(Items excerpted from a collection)
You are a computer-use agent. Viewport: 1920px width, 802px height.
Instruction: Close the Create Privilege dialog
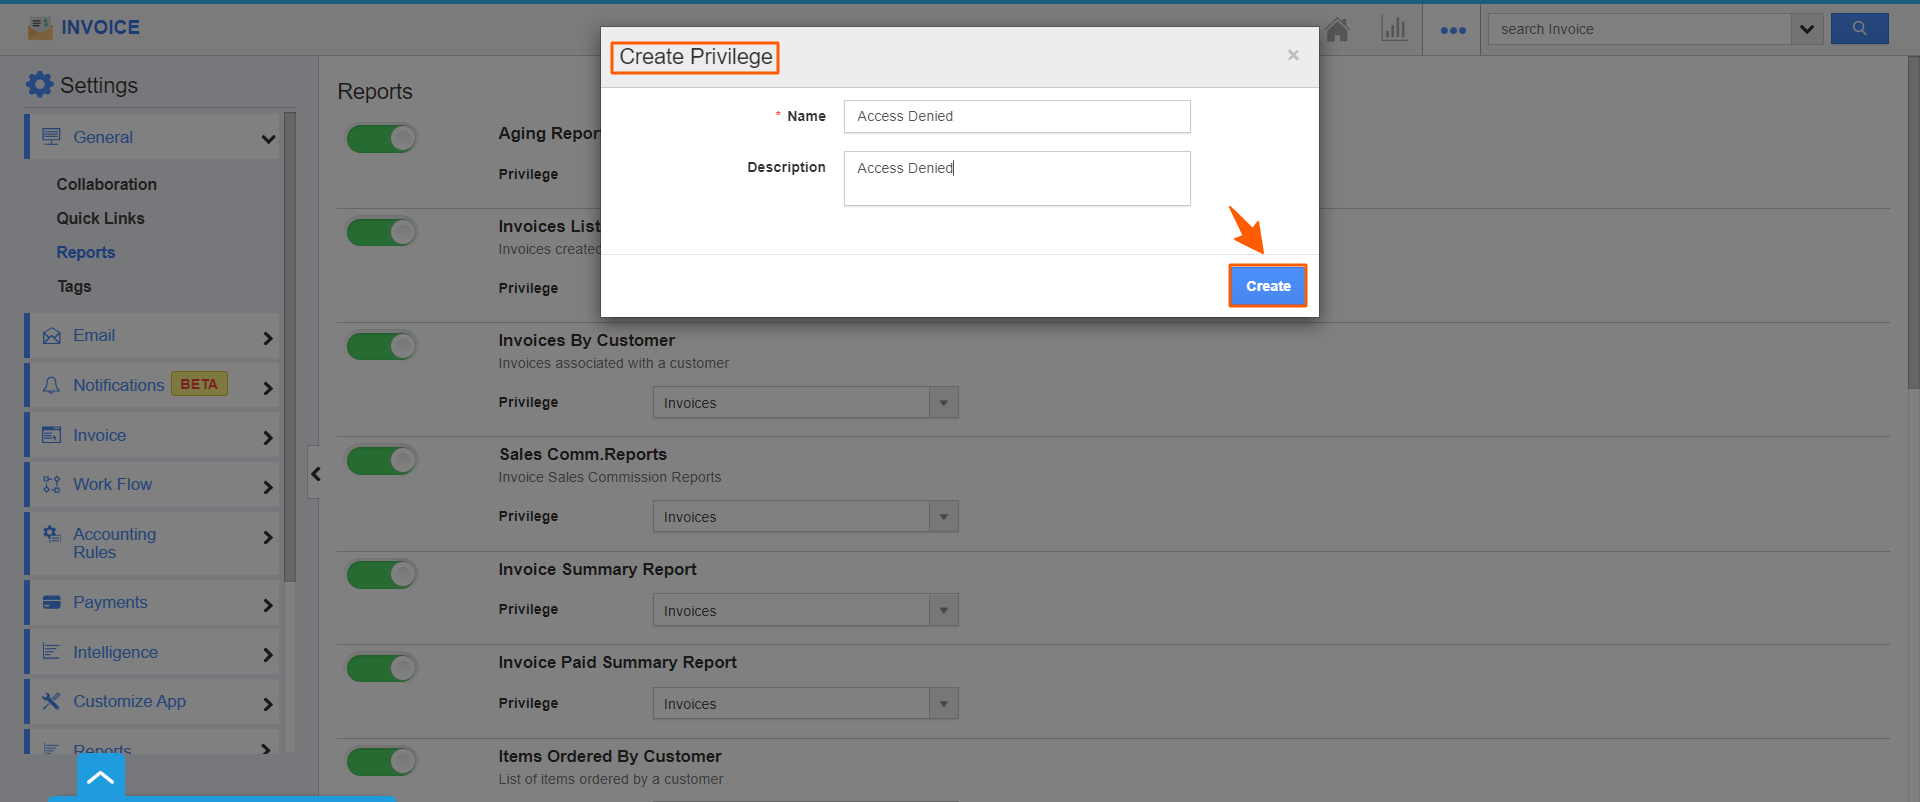[1293, 56]
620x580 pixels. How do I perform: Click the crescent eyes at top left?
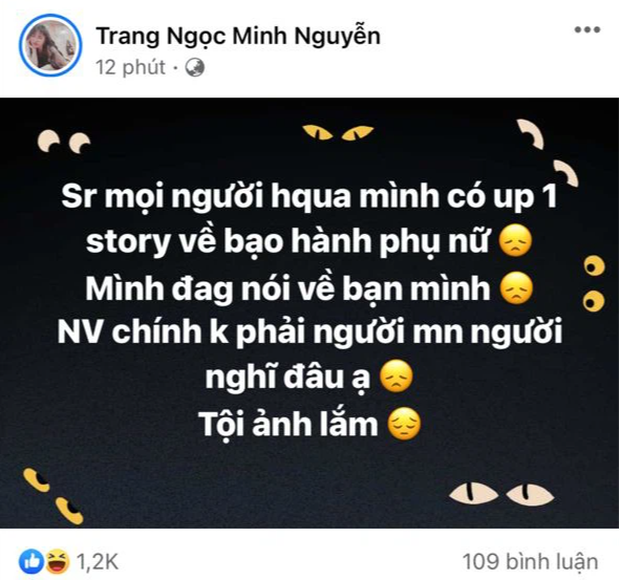(x=64, y=142)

* [Stated problem]:
Extract every line of text from the items above, reproducing each one word for word and omitting the pictures.

* [Solution to the problem]:
You are a computer-use agent. Viewport: 1920px width, 802px height.
Instruction: Close the Create Privilege dialog
[1293, 56]
620x580 pixels. How do I perform: Click the crescent eyes at top left?
(x=64, y=142)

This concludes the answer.